● **READING PASSAGE**:
--

You mean, in terms of straight financial impact?.
Exactly given the….
Just the production of methanol versus the old contract?.
Exactly..
Yes, yes. I think $10 million a quarter is the kind of – and I’m going back to pre and post contract, is that make sense. So when we had the contract in place versus today, it’s probably worse per quarter, so $40 million per year..
Fair enough. And just looking at consumer given your forecast for flat tow year-over-year.
Can segment income and consumer be flat as well year-over-year, or it could be up year-over-year given lower raw materials?.
No, I think that there is a lot of puts and takes in that – in the material section there that that’s pushing us towards a pretty flat year in that group. So let me give you one example of that – Ibn Sina joint venture is in there and that venture is getting hammered with lower oil price, which really impacts MTBE price.
And so the return on that is getting pushed and we have two turnarounds in that venture this year as well, so it’s down $30 million. So we have a few big things like that that are pushing it. So net-net, I think we’re looking at for the material segment a pretty flat year.
So up in engineered materials a little bit down in consumer and that’s pretty flat..
Got it. Thank you..
Thank you..
Thanks, David. Carrie, let’s go onto the next question please..
All right. Our next question comes from Frank Mitsch of Wells Fargo Securities. Please go ahead..
Yes, good morning, gentlemen. Nice start up on the methanol plant, seems like that’s running smoothly so kudos.
I’m trying to understand a little bit more about the Singapore CO contract and why one vendor would be so far out of whack on the pricing side? Is there any – can you help me understand what exactly happened over there? I understand that you’re now going to earn your return on – your cost of capital plus on how you figured it all out.
But I’m trying to have – to see how we got into the situation?.
Well, I don’t want to dwell too much details about the contract, but it was a disadvantage contract. We terminated that contract and we renegotiated a new contract, and we basically paid a termination fee to get out of that contract. So it’s not unusual for these contracts to have different bases based on the time that they were put together.
And when this contract was put together, it made perfect sense and just evolved to a situation where it was not beneficial..
Okay. And I guess I can understand that. You talked about stepping into nylon, obviously this was one of the focal areas in terms of M&A at the recent Investor Day.
Where do you stand on doing something on an inorganic basis in that area? Should we be surprised to see something on that front or not?.
Well, we think that our model, Frank, is really pretty unique what we are doing and we are getting lots of accolades from our customers. One of the things our customers have told us, as we need more products in that portfolio, because when they got to solve a problem, they will quite often look to classical solutions of it.
So if you look at if it’s a historically a nylon problem, we may not be made aware of that opportunity. So we think it’s critical for us to add more products to our portfolio, things like PEEK, things like nylon, and we will back integrate in those as it make sense is the way I would say that.
So you shouldn’t be too surprised if we find a way to do that if announce we’re doing it at some point..
Thanks so much..
Thanks, Frank..
Thank you, Frank. Carrie, let’s go onto the next question please..
All right. Our next question is from P.J. Juvekar of Citi. Please go ahead..
Yes, hi. Good morning, Mark..
Good morning, P.J..
There are a lot of moving parts in Acetyl’s cost curve. Chinese coal prices have come down, so that should benefit you there. In the U.S. your advantage has declined, but also methanol has come down quite a bit. So you’re buying methanol and that should be a benefit.
So can you just sort of put all that together and walk us through the Acetyl’s cost curve and how it stands today?.

--

● **GIVEN MATERIAL**:
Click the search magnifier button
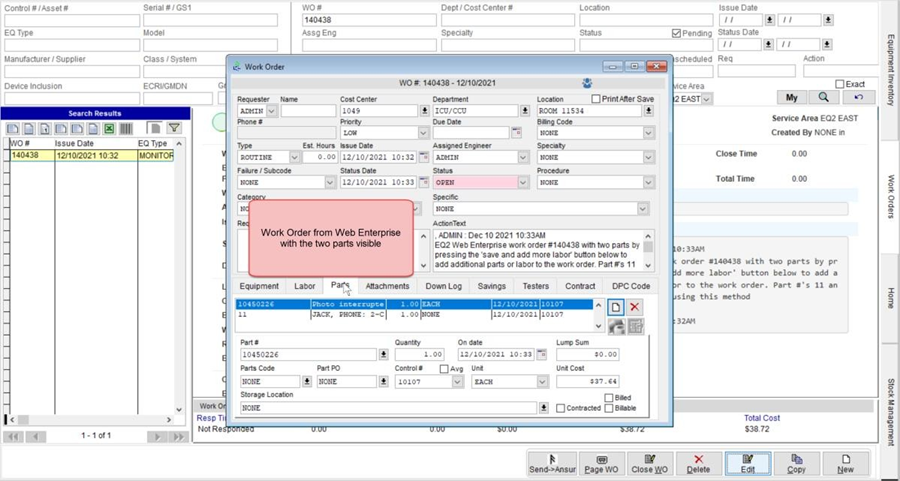The image size is (900, 481). pos(823,97)
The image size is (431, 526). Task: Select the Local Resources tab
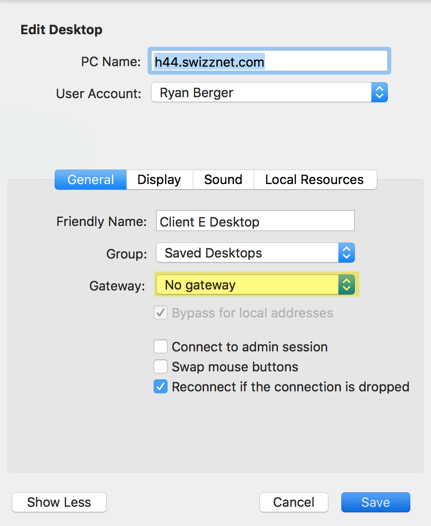point(315,179)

--

● **TASK DESCRIPTION**: Can you continue the earnings call transcript, starting right after the last question about walking through the Acetyl cost curve?

● **EXPECTED OUTPUT**:
Yes. So if you, I think, my best on that, I think, as basis coal has come down in China quite dramatically and methanol has come down quite dramatically. The – probably the biggest factor has been the consumption trend of methanol.
There was a lot of methanol embedded in China, a lot of methanol plants built in anticipation of tremendous demand for methanol to olefins, P.J., and that’s not quite played out as people anticipated. So we find ourselves a bit long on methanol or longer on methanol than we’d like, so methanol prices have come down.
What that does, it tends to push down the cost pretty dramatically in the Acetyl chain. And so we’ve seen Acetyl cost go down, and we’ll also see Acetyl margins collapse a bit in China, as demand for the Acetyl products has been pretty weak. So that’s a little bit of a world standard, if I can say that P.J. And methanol prices in the U.S.
have backed up to basically China pricing less freight. So you’ve seen U.S. prices dropped quite sharply in the U.S. for methanol. So when you roll all that together what I will say is that the U.S. continues to be hands down the lowest cost producer of Acetyl products.
I think you’re seeing with oil prices at their current levels you’re seeing in Singapore in oil base in that same range. And you’re seeing China versus those two be quite disadvantage..
Okay, interesting. Thank you for that..
Sure..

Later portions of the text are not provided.